GIVEN PASSAGE —
# Holley in Flight



## JillandDan (Sep 8, 2010)

We went to my Grandmom's for Memorial Day. I was curious to see how she would do with the Doberman there. He is the sweetest thing but she has not been around him yet. He is about 120lbs and very tall. She got him to chase her a bit. Then we all watched in amazement as she flew over him. She had no fear of such a big dog which is great since we plan on adding a doberman to the family soon. My Grandmom said she was a "sassy little thing." Haha.


----------



## kellygh (Oct 25, 2010)

Great pic. Despite their power, I bet the Dobe couldn't catch Holley ;D I'm still amazed at how fast, powerful, & agile the V is for their size! When are y'all getting a Doberman? I love them, and we considered getting one early in the dog search. You will have 2 regal looking friends


----------



## JillandDan (Sep 8, 2010)

He didn't even try to catch her really. She was running all around the trampoline and he would just wait for her to come around and try. He is a little older and overweight so he didn't last long. I was just glad that he could put up with her. She can be very persistent to play and I want to make sure he could deal with it. He did alright. My family was so shocked with how fast she is. They have never seen a V in motion before. We will be getting one hopefully in late fall. We move into our house in October and once settled we will be able to adopt one. Hopefully there is one available that is a good fit. I have grown up around them so I have always loved the breed. Our apartment complex doesn't allow them though. It will be so nice for Holley to have a playmate. She was so happy to run with him.


----------

DATASET ROWS —
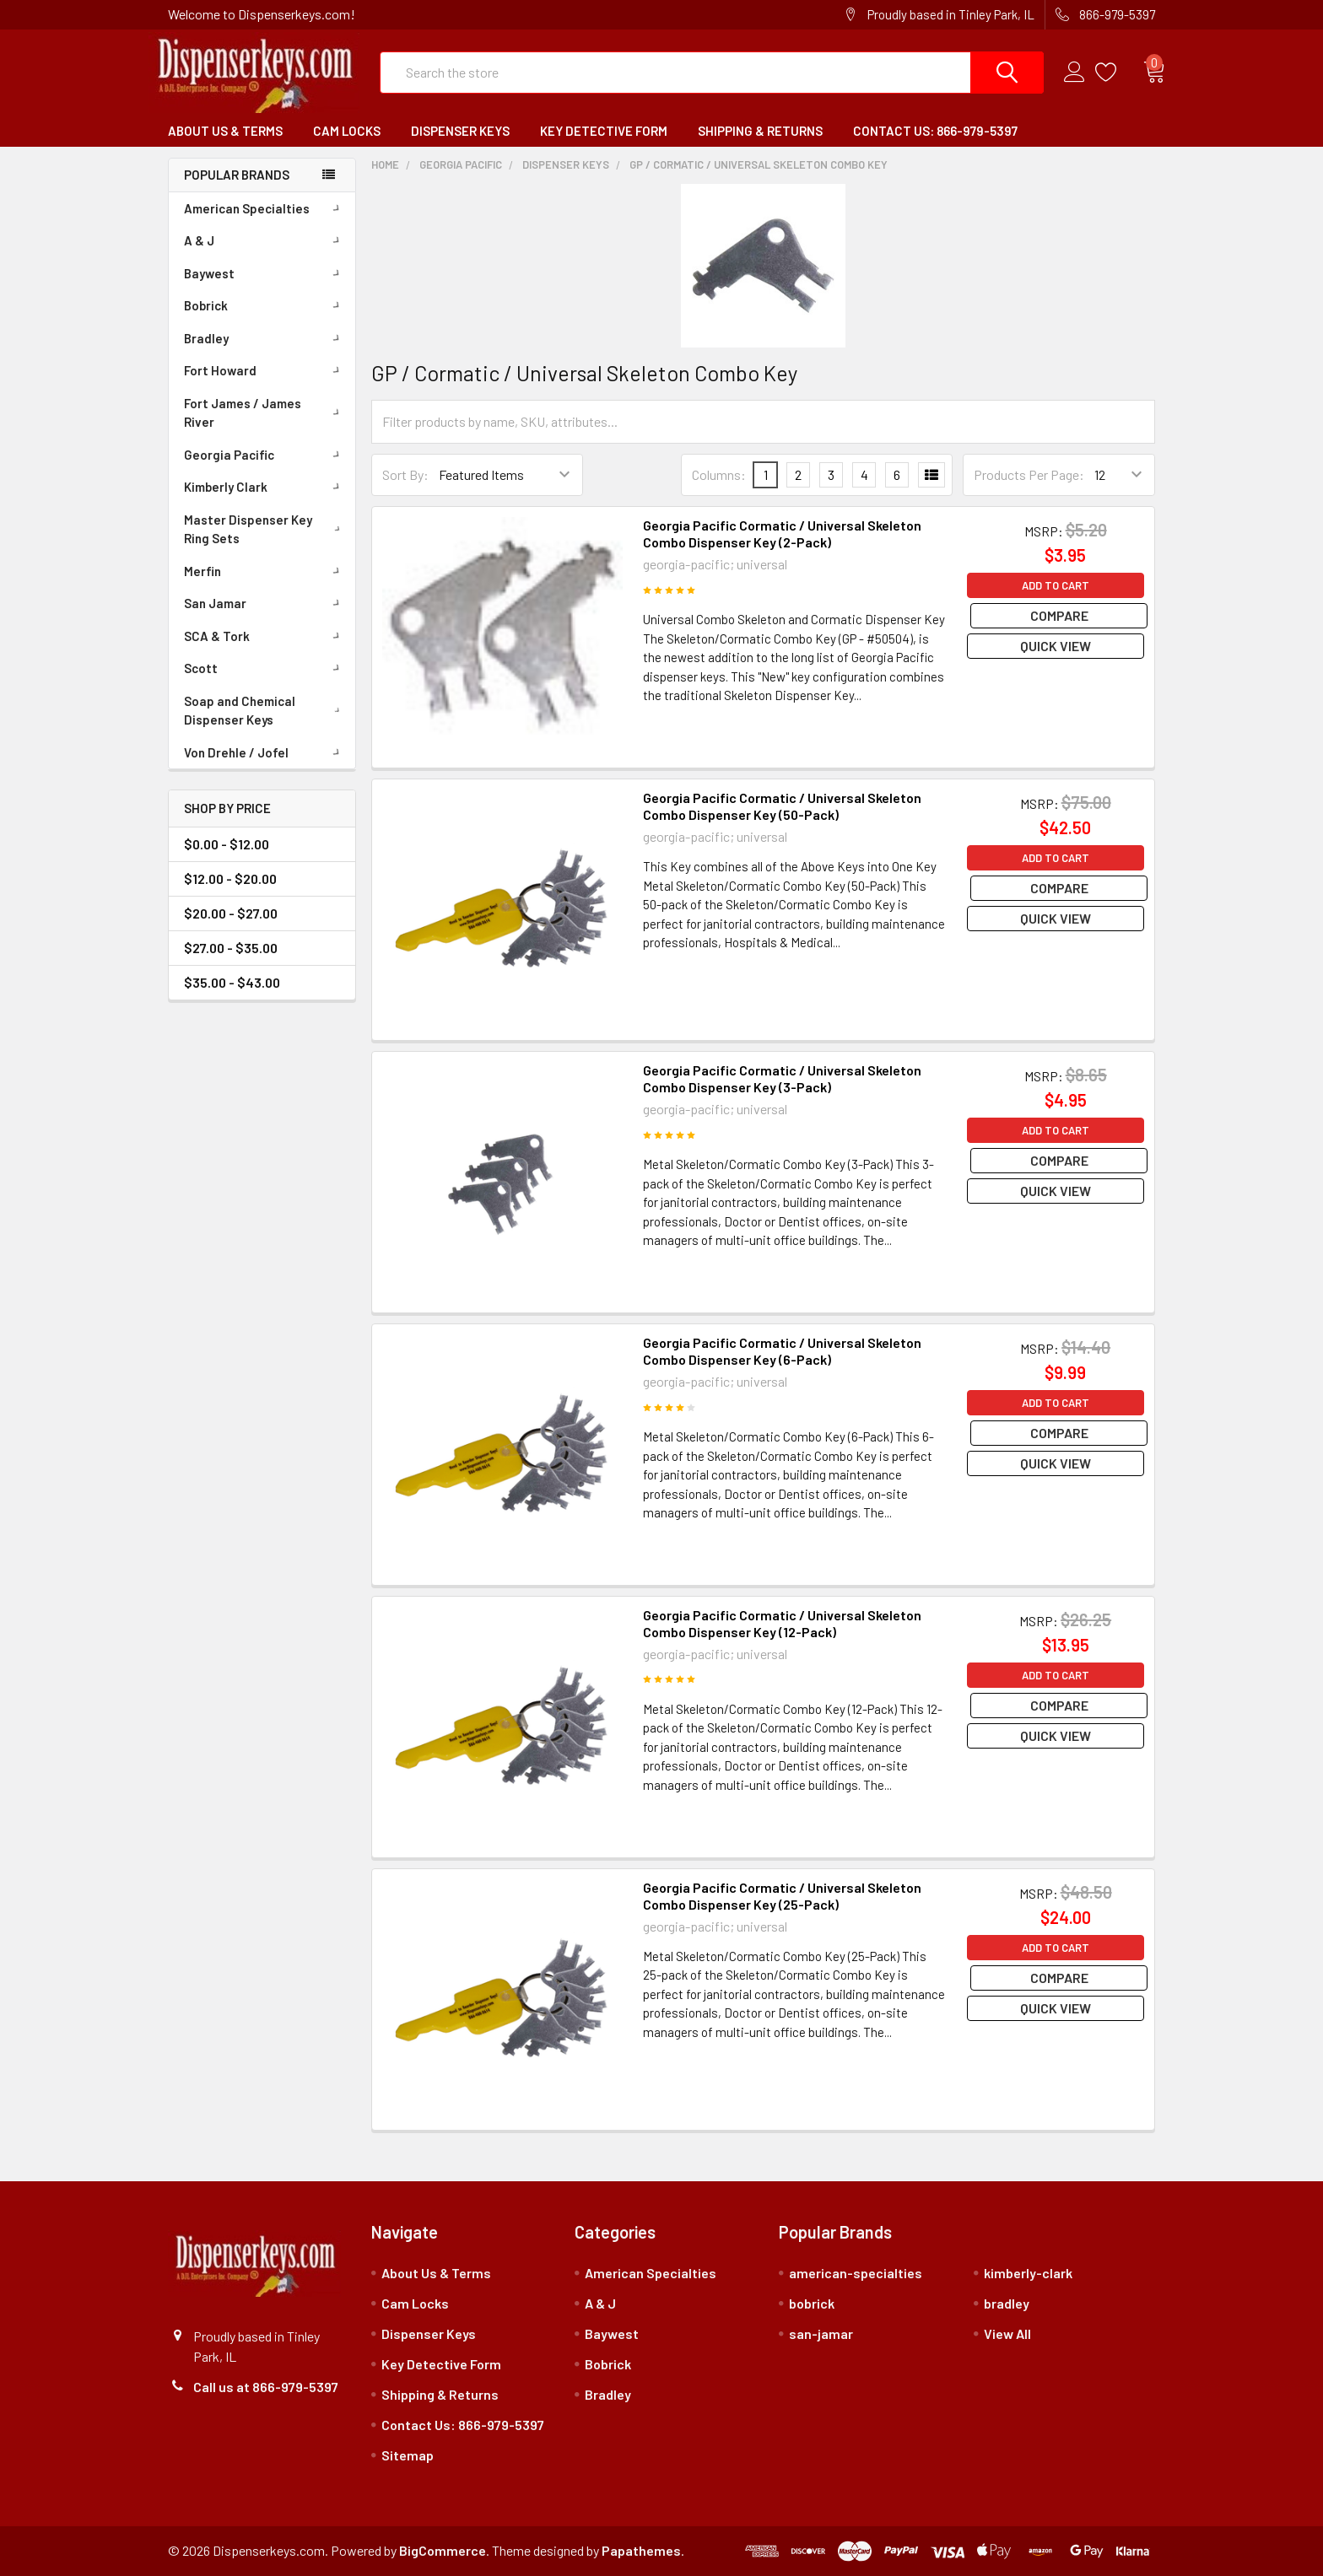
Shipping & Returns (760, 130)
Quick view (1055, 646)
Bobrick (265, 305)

* * *

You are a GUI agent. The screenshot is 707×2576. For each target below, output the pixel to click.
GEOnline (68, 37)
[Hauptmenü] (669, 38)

EXERCISE SET —
**a.** Do the following statements agree with the forum thread about Holley? Answer yes or no for each and quote the deciding words. (i) The Doberman at the grandmother's house weighs about 120 pounds. (ii) The family intends to adopt a Doberman once they are settled in the house they move into in October. (iii) The apartment complex permits Dobermans.
**b.** Render as a numbered list everything in the records from the line containing "You are a GUI" down to the line containing "[Hauptmenü] (669, 38)", both included, leaving out blank lines.

SOLVED PROBLEMS —
**a.**
(i) Yes: "He is about 120lbs and very tall."
(ii) Yes: "We move into our house in October and once settled we will be able to adopt one."
(iii) No: "Our apartment complex doesn't allow them though."

**b.**
1. You are a GUI agent. The screenshot is 707×2576. For each target below, output the pixel to click.
2. GEOnline (68, 37)
3. [Hauptmenü] (669, 38)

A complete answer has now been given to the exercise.